EXTRACTED TEXT:

- Opening Delimiter -

First and foremost, how are you? Enjoying the weather we’ve been having here in Phoenix?
I’m good – it’s an exciting time of year for me, as I just returned from a people-to-people trip to Cuba and am currently getting ready for Spring Training, as I also work in pro baseball in addition to my work in cigar media.
How did you first start getting into cigars, and at what point did it go from being a casual thing to do into something you took seriously? What drives your interest in being apart of this industry, rather than just a casual smoker?
I can’t say that I recall how I first got into cigars, though I can tell you that when I was interning at a radio station in Seattle during college, one of my jobs was to fetch cigars for the DJs before we went to the clubs on weekends, so maybe that had something to do with it. Sometime around 2003 or 2004, after I’d graduated college and moved back to Seattle, I remember driving around one night and thinking that having a cigar would be a good idea, so I stopped into a steak house and cigar bar called El Gaucho and picked up a couple of their house sticks. It just kind of took off from there.

- Closing Delimiter -

THE DATA:
- Opening Delimiter -

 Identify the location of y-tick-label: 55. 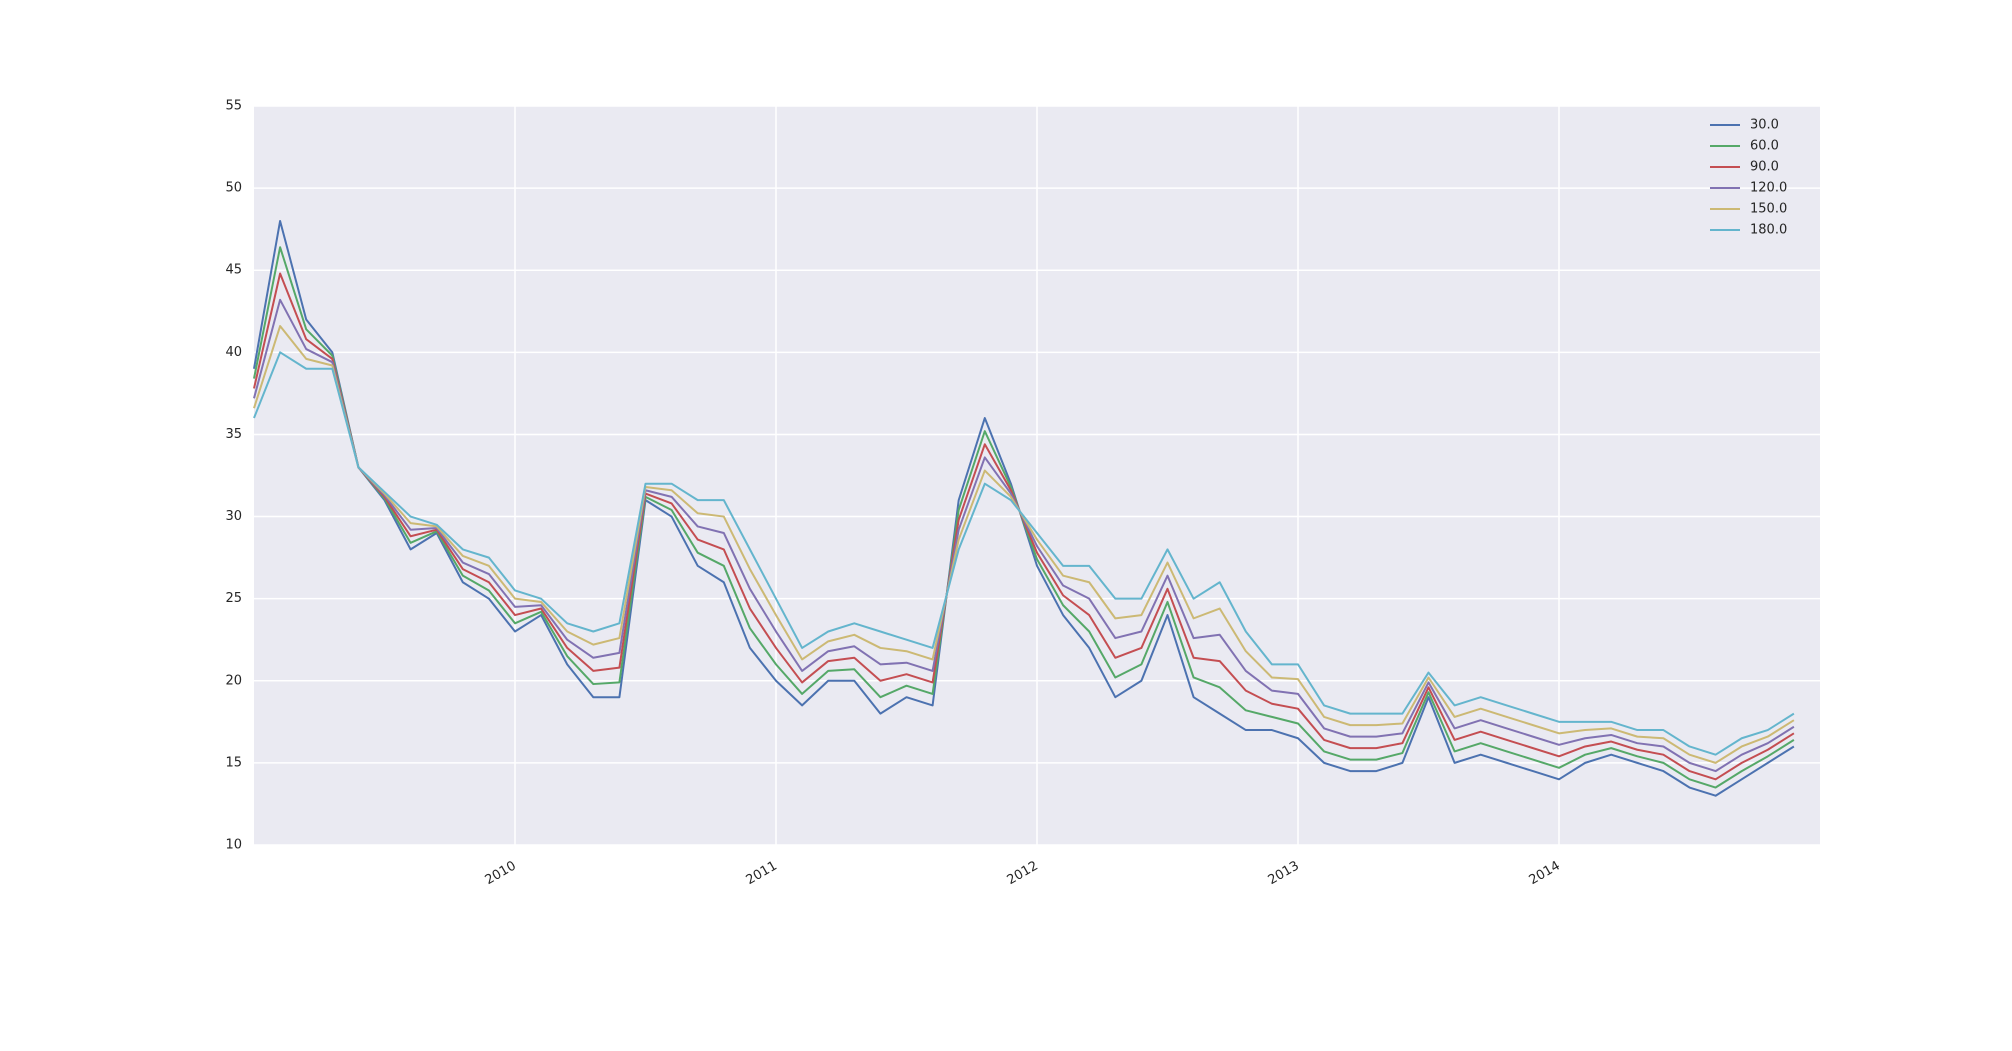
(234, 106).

- Closing Delimiter -
- Opening Delimiter -

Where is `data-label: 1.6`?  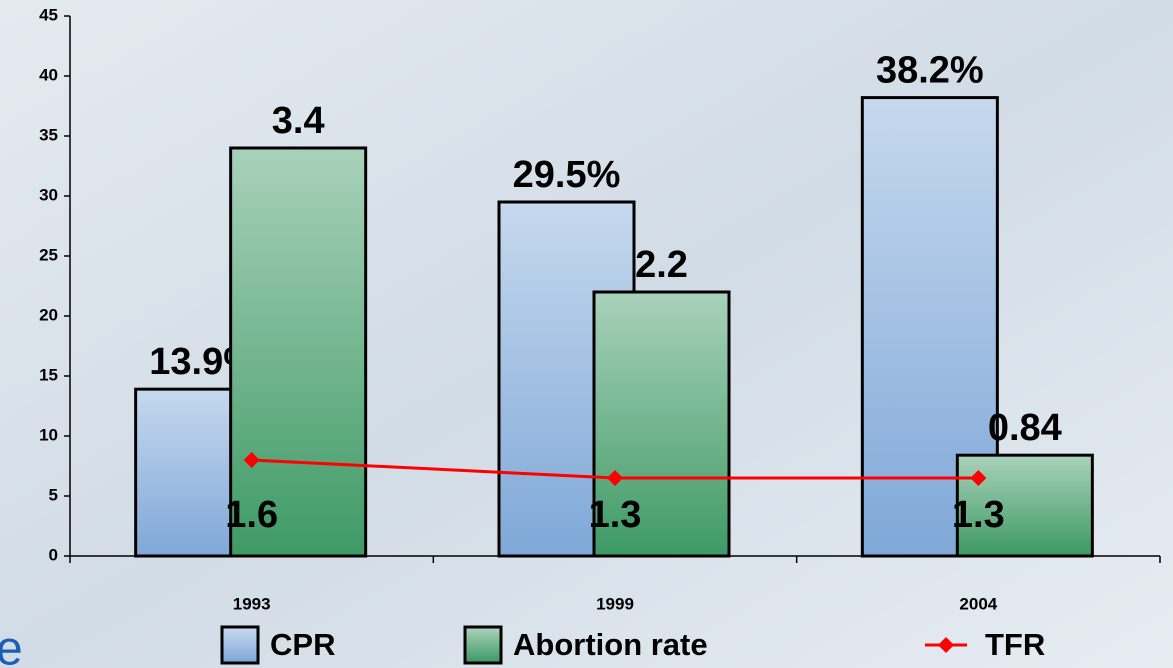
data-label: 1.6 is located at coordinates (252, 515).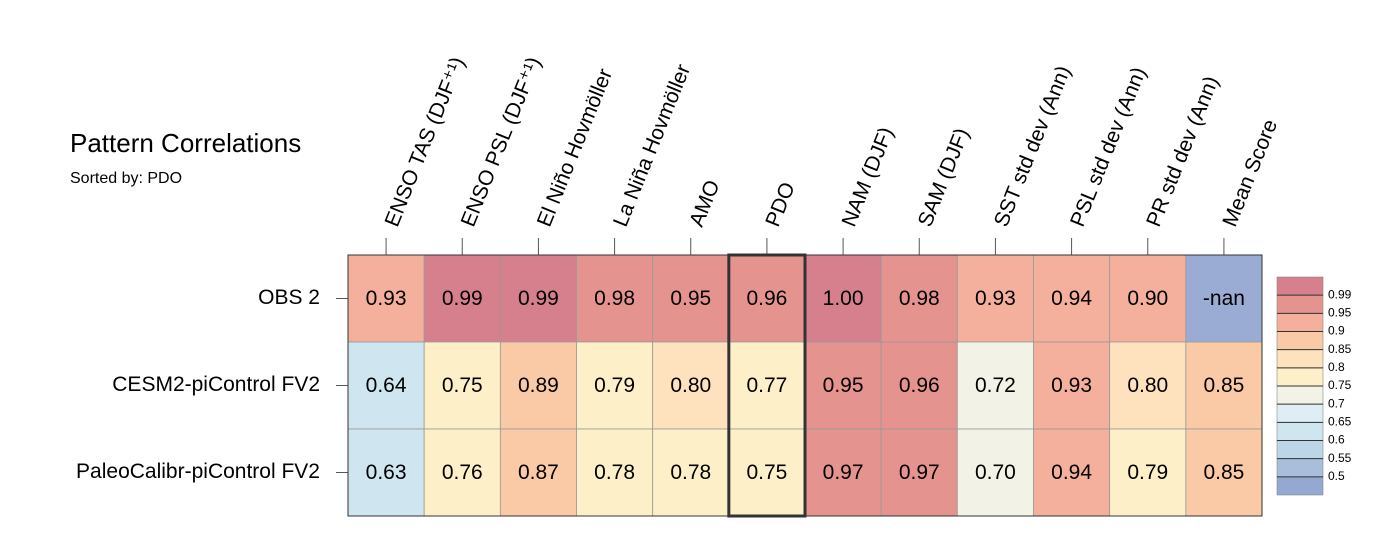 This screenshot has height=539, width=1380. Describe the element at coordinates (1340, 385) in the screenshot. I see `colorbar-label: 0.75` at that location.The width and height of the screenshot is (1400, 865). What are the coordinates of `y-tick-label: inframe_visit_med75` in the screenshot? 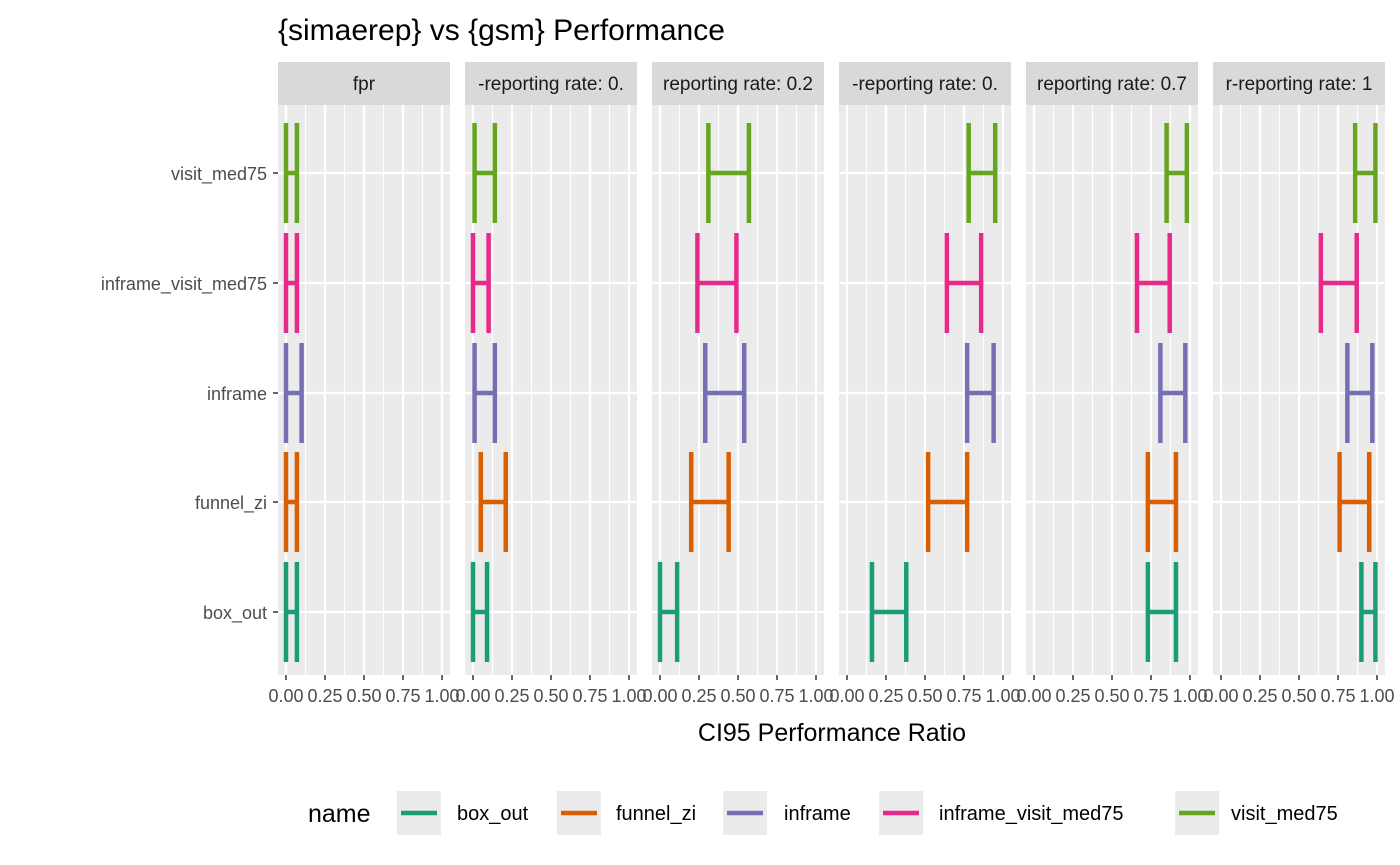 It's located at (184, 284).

- Closing Delimiter -

WORK REQUIRED: Rewrite the cigar interview, starting with "How did you" and going on through "off from there.", changing "Seattle" to "Tacoma".

RESPONSE BOX:
How did you first start getting into cigars, and at what point did it go from being a casual thing to do into something you took seriously? What drives your interest in being apart of this industry, rather than just a casual smoker?
I can’t say that I recall how I first got into cigars, though I can tell you that when I was interning at a radio station in Tacoma during college, one of my jobs was to fetch cigars for the DJs before we went to the clubs on weekends, so maybe that had something to do with it. Sometime around 2003 or 2004, after I’d graduated college and moved back to Tacoma, I remember driving around one night and thinking that having a cigar would be a good idea, so I stopped into a steak house and cigar bar called El Gaucho and picked up a couple of their house sticks. It just kind of took off from there.